Design pattern for heavily connected structure


#1

I’m building a data structure that contains numerous cross-references. I’m currently doing this with a two-tier API. The internal API stores these cross-references as indices that can be used to look up the referent in the main data structure. The public API consists of wrapper classes that have a reference to some object and a reference to the root of the structure, which enables it to provide getters that perform the above-mentioned lookups. Does this make sense? Should I be using some sort of direct references in the structure itself instead of indices?

Simple Example:

struct Root {
   foos: Vec<Foo>,
   bars: Vec<Bar>,
}

struct Foo {
  id: u32,
  name: String,
  bar: u32
}

struct Bar {
  id: u32,
  name: String.
}

struct FooRef<'a> {
  foo: &'a foo,
  root: &'a root,
}

impl Deref for FooRef { type Target = Foo ... }

impl FooRef {
  pub fn get_bar(&self) -> &Bar {
    self.root.bars.get(self.bar as usize)
  }
}

Unsafe assumptions

Besides the design issues, this raises the issue of assuming that any given instance of FooRef will only be used in relation to the Root instance that it’s related to. However, I can’t think of a way to enforce this at compile time. Instead, when a FooRef is passed to some method of a Root instance, I assert at runtime that the &Root referenced of the FooRef is identical to &self. Using real references instead of indices would get rid of the need for FooRef, but it wouldn’t solve the problem of accidentally passing a member of one Root instance to the method of another Root instance.

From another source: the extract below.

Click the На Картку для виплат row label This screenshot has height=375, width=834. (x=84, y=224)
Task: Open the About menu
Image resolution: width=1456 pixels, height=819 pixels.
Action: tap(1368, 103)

Trouble with mutable references

Another problem I’m having is trying to add and return an item in the same method call:

impl Root {
  pub fn new_bar(&mut self, name: &str) -> &Bar {
    let id = self.bars.len();
    let bar = Bar { id: id, name: name.to_owned() };
   self.bars.insert(bar);
   // return &bar; // This doesn't work because bar has been moved
  self.bars.get(id).unwrap()  // This works, but is tied to the lifetime of the mutable reference to the Root
  }
}

This becomes problematic when you then want to use the newly created object:

fn main() {
  let root = Root::new();
  let bar = root.new_bar("name");
  root.new_foo("name", bar);
}

This fails the borrow checker because there is still a mutable borrow of root left over from the call to new_bar(). It seems to be impossible to make bar (which is, in essence, an immutable borrow of some item in root.bars) last longer than this mutable borrow which was used to create it (but which is no longer needed since the mutation is complete when new_bar() returns.


#2

Here’s a thread about mutable->immutable borrowing:

But even if that borrow was “demoted”, that would only allow additional immutable borrows. It can’t let you take a new &mut Root somewhere else, because that would allow mutating bars too, which might invalidate your &Bar.